Segundo Dércio Samuel, o caso remonta ao dia 10 de Fevereiro, quando dois indivíduos foram neutralizados e indiciados pelos crimes de consumo e venda de droga. No momento da detenção, a polícia apreendeu duas tigelas contendo metanfetamina e cerca de 520 gramas de suruma.
De acordo com o porta-voz, após tomar conhecimento da detenção dos seus supostos comparsas, um terceiro indivíduo terá preparado o valor de 50 mil meticais com a intenção de subornar o comandante da 2ª esquadra para facilitar a libertação dos detidos.
Entretanto, segundo a PRM, o comandante recusou qualquer tentativa de suborno, alegando não compactuar com actos de corrupção.
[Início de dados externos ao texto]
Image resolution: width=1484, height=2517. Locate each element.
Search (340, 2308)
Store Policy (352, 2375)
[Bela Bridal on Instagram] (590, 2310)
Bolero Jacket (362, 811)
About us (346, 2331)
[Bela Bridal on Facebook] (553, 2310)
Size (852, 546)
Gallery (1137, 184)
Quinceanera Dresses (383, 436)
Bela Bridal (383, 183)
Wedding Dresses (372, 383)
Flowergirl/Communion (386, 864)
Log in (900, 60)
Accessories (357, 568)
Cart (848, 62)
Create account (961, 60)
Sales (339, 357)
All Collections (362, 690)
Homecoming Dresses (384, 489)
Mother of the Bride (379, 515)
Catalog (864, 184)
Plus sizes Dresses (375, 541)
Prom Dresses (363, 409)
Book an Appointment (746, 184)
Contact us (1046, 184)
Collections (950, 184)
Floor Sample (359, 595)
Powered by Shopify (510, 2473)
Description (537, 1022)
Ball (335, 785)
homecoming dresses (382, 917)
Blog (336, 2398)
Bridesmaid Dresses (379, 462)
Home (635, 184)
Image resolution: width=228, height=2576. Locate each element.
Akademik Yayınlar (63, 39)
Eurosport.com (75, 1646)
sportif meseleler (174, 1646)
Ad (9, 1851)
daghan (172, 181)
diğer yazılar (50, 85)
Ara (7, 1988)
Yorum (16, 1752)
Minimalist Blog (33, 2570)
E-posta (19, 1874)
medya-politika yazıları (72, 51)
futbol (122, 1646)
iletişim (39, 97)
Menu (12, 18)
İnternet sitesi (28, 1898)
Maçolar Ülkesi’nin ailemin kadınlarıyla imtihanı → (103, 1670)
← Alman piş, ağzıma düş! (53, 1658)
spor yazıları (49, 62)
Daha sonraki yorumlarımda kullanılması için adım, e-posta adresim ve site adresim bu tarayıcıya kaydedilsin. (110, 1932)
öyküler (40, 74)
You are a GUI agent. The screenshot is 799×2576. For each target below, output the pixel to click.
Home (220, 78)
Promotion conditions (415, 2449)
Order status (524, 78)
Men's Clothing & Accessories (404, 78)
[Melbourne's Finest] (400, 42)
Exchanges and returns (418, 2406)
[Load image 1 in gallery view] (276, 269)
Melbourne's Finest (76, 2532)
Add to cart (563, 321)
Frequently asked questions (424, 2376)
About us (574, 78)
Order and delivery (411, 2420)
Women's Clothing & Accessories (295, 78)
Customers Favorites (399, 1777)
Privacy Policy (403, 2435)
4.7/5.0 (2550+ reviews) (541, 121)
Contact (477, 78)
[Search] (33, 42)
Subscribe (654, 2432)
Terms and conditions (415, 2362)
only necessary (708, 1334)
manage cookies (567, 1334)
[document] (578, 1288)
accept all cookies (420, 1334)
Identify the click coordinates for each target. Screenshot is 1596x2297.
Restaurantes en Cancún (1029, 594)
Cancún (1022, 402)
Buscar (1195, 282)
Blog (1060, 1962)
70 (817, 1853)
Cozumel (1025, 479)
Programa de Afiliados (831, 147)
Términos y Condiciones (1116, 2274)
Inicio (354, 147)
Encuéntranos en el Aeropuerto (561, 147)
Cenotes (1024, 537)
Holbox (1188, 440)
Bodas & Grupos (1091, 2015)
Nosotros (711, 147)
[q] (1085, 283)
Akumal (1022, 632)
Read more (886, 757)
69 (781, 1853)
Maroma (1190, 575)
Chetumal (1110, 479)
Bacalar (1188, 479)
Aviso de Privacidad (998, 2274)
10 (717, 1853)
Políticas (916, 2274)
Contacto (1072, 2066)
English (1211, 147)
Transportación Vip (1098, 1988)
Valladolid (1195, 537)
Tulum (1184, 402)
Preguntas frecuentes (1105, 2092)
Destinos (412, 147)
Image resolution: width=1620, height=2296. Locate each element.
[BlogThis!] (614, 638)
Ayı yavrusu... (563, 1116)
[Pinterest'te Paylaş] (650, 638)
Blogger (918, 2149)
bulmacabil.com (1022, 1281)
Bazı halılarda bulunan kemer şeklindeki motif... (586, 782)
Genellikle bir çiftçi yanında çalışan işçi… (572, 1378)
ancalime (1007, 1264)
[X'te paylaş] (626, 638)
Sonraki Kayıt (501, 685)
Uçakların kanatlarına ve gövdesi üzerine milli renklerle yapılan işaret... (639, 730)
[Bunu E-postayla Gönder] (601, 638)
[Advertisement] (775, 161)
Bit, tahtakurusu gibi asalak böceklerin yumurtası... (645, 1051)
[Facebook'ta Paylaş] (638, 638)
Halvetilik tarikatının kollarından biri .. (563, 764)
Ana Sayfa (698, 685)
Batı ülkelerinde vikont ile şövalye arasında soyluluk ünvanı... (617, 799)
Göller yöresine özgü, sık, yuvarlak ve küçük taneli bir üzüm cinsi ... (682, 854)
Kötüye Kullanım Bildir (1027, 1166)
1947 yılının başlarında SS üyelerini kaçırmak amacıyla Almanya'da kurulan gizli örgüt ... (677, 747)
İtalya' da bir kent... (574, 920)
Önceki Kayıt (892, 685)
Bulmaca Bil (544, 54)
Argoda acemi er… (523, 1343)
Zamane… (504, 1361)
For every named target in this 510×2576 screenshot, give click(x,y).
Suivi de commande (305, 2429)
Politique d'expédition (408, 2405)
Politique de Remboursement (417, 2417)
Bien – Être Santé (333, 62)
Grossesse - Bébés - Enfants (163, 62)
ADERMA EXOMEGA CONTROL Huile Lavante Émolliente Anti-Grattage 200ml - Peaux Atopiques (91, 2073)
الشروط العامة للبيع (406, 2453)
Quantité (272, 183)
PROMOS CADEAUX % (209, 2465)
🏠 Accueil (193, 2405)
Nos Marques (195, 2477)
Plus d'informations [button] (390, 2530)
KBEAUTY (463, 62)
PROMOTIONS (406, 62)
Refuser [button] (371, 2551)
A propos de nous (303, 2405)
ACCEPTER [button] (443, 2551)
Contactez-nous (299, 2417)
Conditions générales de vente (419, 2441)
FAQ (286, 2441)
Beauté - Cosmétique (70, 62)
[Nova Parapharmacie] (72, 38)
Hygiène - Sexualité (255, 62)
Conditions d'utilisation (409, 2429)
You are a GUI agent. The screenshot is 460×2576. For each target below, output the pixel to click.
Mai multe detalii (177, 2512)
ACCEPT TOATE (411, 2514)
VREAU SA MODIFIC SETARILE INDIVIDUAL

Na sequência, o referido indivíduo foi igualmente detido, juntamente com uma viatura da marca Toyota Hilux na qual transportava droga, nomeadamente metanfetamina e suruma.
Com esta detenção, totalizam três indivíduos sob custódia policial: dois acusados de consumo e venda de droga, e o terceiro indiciado por corrupção, consumo e venda de droga.
Os suspeitos encontram-se detidos e aguardam os trâmites legais subsequentes para a sua responsabilização criminal.